Reproduce the entries below character for character, changing nothing.

• TASK INPUTS
....................
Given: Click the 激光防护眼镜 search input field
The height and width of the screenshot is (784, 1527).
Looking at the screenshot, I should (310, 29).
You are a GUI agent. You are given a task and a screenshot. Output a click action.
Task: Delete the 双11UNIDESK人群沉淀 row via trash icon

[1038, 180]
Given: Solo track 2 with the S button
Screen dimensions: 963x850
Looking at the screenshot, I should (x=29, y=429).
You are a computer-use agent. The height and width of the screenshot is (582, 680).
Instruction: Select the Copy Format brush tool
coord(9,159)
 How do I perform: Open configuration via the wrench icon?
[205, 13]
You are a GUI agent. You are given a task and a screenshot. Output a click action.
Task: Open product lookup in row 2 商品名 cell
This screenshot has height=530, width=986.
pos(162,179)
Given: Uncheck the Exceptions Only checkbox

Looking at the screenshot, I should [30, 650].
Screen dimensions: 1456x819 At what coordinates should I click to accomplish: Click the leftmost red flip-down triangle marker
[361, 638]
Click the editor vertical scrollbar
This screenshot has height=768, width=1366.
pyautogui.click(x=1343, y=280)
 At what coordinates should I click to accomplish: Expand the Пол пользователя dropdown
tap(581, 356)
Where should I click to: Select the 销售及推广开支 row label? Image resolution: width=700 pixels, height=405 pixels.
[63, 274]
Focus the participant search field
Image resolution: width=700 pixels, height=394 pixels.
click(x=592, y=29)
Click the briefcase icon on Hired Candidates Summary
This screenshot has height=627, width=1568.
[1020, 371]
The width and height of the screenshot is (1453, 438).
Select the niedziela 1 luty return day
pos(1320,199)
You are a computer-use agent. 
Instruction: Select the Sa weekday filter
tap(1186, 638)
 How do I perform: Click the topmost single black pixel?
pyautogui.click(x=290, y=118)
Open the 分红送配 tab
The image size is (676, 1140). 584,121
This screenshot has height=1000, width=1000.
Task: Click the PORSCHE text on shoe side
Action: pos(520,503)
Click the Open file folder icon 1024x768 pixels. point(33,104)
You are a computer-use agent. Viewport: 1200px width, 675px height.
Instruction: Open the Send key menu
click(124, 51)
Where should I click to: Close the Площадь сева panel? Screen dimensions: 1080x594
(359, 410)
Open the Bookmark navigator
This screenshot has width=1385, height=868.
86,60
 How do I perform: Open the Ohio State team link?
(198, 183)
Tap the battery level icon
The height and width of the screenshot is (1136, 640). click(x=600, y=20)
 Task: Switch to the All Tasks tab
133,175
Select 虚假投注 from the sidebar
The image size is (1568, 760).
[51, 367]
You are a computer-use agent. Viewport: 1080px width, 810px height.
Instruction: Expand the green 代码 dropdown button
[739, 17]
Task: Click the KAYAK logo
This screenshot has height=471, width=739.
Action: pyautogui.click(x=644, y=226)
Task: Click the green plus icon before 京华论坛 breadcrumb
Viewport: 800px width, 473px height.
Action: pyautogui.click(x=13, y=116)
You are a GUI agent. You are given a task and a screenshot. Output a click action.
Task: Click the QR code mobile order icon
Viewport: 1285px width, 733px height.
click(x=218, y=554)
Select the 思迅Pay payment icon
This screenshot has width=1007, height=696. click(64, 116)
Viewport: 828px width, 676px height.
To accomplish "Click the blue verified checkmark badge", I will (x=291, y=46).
....................
• EXERCISE SOLUTION
Given: Click the 激光防护眼镜 search input field
The height and width of the screenshot is (784, 1527).
Looking at the screenshot, I should (310, 29).
You are a GUI agent. You are given a task and a screenshot. Output a click action.
Task: Delete the 双11UNIDESK人群沉淀 row via trash icon

[1038, 180]
Given: Solo track 2 with the S button
Screen dimensions: 963x850
Looking at the screenshot, I should (x=29, y=429).
You are a computer-use agent. The height and width of the screenshot is (582, 680).
Instruction: Select the Copy Format brush tool
coord(9,159)
 How do I perform: Open configuration via the wrench icon?
[205, 13]
You are a GUI agent. You are given a task and a screenshot. Output a click action.
Task: Open product lookup in row 2 商品名 cell
This screenshot has height=530, width=986.
pos(162,179)
Given: Uncheck the Exceptions Only checkbox

Looking at the screenshot, I should [30, 650].
Screen dimensions: 1456x819 At what coordinates should I click to accomplish: Click the leftmost red flip-down triangle marker
[361, 638]
Click the editor vertical scrollbar
This screenshot has height=768, width=1366.
pyautogui.click(x=1343, y=280)
 At what coordinates should I click to accomplish: Expand the Пол пользователя dropdown
tap(581, 356)
Where should I click to: Select the 销售及推广开支 row label? Image resolution: width=700 pixels, height=405 pixels.
[63, 274]
Focus the participant search field
Image resolution: width=700 pixels, height=394 pixels.
click(x=592, y=29)
Click the briefcase icon on Hired Candidates Summary
This screenshot has height=627, width=1568.
[1020, 371]
The width and height of the screenshot is (1453, 438).
Select the niedziela 1 luty return day
pos(1320,199)
You are a computer-use agent. 
Instruction: Select the Sa weekday filter
tap(1186, 638)
 How do I perform: Click the topmost single black pixel?
pyautogui.click(x=290, y=118)
Open the 分红送配 tab
The image size is (676, 1140). 584,121
This screenshot has height=1000, width=1000.
Task: Click the PORSCHE text on shoe side
Action: pos(520,503)
Click the Open file folder icon 1024x768 pixels. point(33,104)
You are a computer-use agent. Viewport: 1200px width, 675px height.
Instruction: Open the Send key menu
click(124, 51)
Where should I click to: Close the Площадь сева panel? Screen dimensions: 1080x594
(359, 410)
Open the Bookmark navigator
This screenshot has width=1385, height=868.
86,60
 How do I perform: Open the Ohio State team link?
(198, 183)
Tap the battery level icon
The height and width of the screenshot is (1136, 640). click(x=600, y=20)
 Task: Switch to the All Tasks tab
133,175
Select 虚假投注 from the sidebar
The image size is (1568, 760).
[51, 367]
You are a computer-use agent. Viewport: 1080px width, 810px height.
Instruction: Expand the green 代码 dropdown button
[739, 17]
Task: Click the KAYAK logo
This screenshot has height=471, width=739.
Action: pyautogui.click(x=644, y=226)
Task: Click the green plus icon before 京华论坛 breadcrumb
Viewport: 800px width, 473px height.
Action: pyautogui.click(x=13, y=116)
You are a GUI agent. You are given a task and a screenshot. Output a click action.
Task: Click the QR code mobile order icon
Viewport: 1285px width, 733px height.
click(x=218, y=554)
Select the 思迅Pay payment icon
This screenshot has width=1007, height=696. click(64, 116)
Viewport: 828px width, 676px height.
To accomplish "Click the blue verified checkmark badge", I will (x=291, y=46).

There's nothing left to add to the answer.